Search for missing elements adds challenge to restoration projects

| April 1999

Old farm tractors make wonderful restoration projects. Finding replacement parts, though, can present a vexing challenge. Obtaining machinery parts is one thing, but tracking other accessory items – like matching the paint color, decals, knobs, wheels and other elements – can be a real trick. 

If you're new to this business of restoring farm tractors and collectibles, meet Jeff Grodey of Indiana. He dove into his first tractor restoration project in 1996. His triumphs and defeats in restoring a Case SC tractor, and his current project (a Farmall H) offer valuable lessons.

"Well, I'm kind of new at this," Jeff says. "I started in December 1996, but I bought my first tractor, a 1949 Case SC, in 1990. I didn't realize what all this restoration stuff was about. I'm glad that I started with something easy. I am now knee-deep into restoring the Farmall, and have found that parts for this tractor are a little harder to come by."

Finding parts is perhaps the most challenging aspect of restoring farm tractors, or any farm collectible, for that matter. A collectible loses its value without original parts. The older a piece gets, the more forgiving the marketplace is for non-original spare parts. But the parts that were originally included are the most sought after.

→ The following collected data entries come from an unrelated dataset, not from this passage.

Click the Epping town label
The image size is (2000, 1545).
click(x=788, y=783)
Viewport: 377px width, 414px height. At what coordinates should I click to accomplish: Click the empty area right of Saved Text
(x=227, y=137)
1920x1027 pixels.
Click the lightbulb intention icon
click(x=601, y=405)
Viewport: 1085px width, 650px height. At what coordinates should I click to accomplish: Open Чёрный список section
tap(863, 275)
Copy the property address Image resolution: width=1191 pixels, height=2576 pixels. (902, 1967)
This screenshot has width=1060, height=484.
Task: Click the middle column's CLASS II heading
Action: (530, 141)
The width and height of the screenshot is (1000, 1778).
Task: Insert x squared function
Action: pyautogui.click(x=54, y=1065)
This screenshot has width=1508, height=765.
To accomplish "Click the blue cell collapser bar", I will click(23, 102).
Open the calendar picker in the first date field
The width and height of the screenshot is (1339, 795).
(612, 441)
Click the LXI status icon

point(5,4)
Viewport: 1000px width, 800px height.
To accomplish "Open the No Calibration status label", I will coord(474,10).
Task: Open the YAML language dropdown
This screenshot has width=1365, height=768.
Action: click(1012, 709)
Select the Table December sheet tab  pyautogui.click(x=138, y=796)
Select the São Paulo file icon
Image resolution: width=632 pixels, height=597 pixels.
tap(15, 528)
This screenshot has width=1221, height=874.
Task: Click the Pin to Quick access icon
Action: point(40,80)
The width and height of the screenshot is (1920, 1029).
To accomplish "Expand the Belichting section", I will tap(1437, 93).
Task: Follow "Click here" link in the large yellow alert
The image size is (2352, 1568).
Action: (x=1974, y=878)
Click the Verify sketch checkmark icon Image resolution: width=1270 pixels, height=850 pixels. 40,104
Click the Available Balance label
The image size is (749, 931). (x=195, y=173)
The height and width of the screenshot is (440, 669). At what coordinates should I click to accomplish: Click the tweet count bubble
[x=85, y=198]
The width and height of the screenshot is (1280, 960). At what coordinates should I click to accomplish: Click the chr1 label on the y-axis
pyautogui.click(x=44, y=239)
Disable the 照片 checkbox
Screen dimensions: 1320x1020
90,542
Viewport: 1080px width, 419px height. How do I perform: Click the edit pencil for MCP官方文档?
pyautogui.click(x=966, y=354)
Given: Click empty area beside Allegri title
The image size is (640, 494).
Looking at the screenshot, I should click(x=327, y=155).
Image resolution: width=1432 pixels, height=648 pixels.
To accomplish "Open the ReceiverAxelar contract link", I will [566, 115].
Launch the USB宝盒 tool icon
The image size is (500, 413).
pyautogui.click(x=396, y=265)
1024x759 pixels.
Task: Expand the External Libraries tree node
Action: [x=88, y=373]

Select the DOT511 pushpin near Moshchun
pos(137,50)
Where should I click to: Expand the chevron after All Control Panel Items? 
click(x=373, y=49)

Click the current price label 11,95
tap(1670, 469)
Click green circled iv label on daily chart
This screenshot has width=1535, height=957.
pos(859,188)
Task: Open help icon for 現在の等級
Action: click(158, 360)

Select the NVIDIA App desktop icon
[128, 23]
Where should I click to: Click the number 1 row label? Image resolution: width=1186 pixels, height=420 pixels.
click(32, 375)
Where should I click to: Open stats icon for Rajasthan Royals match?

"There have been numerous places that I have gotten parts," Jeff says. "I guess it depends on what part I am replacing. Parts such as sheet metal, original lights, battery box lid and radiator, I got at tractor junk yards and from junk dealers."

If you've compromised on original parts, and would like to find newly made usable pieces, going to a dealer or auto parts supplier is a good start. A rich resource for parts that can't be found at a junk yard or salvage dealer's is the dealer himself. Dealers usually have regular customers, and inventory spare parts for specialty items.